- [About this exercise]
Copy all lines holding the word "will" from the entries.

- [Given records]
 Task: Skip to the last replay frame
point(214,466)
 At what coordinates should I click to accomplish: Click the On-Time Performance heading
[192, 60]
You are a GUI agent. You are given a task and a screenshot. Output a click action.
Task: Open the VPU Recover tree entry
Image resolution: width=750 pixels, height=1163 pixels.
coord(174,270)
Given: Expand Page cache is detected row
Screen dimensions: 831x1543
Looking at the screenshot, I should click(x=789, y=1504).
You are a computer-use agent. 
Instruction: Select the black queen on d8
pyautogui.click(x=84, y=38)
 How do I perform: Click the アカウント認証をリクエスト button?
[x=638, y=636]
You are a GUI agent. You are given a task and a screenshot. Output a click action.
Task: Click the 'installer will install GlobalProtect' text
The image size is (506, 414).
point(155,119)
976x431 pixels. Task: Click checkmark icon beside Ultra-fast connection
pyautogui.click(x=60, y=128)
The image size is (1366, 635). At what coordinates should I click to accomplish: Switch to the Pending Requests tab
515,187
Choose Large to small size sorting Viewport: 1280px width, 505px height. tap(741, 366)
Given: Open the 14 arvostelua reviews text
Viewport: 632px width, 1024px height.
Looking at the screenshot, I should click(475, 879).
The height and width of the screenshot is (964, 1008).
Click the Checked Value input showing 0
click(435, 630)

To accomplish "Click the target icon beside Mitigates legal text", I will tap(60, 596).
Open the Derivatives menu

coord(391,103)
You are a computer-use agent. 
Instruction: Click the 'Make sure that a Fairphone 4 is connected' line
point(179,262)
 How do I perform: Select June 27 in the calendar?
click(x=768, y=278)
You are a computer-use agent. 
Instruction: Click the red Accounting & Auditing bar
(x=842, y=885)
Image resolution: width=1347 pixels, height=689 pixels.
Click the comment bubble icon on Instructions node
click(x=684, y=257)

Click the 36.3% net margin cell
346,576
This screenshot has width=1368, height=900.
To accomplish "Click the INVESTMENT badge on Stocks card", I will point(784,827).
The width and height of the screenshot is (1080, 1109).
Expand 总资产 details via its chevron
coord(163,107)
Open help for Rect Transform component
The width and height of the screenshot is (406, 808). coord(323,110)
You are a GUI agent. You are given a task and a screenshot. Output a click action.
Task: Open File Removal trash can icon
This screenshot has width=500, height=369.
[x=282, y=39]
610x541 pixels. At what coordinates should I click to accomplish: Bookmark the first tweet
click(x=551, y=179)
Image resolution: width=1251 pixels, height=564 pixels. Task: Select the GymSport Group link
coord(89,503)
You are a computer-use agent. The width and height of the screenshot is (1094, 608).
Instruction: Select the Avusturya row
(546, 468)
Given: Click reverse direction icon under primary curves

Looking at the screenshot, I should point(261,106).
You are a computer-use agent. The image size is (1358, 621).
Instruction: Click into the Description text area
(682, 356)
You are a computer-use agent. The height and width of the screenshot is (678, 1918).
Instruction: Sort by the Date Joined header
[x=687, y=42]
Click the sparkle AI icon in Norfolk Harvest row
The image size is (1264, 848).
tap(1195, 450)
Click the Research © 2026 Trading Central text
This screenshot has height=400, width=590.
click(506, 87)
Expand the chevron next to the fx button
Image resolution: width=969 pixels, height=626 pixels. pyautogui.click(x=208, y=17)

- [Exercise answer]
Task: Click the 'installer will install GlobalProtect' text
To accomplish "Click the target icon beside Mitigates legal text", I will tap(60, 596).
To accomplish "Click the INVESTMENT badge on Stocks card", I will point(784,827).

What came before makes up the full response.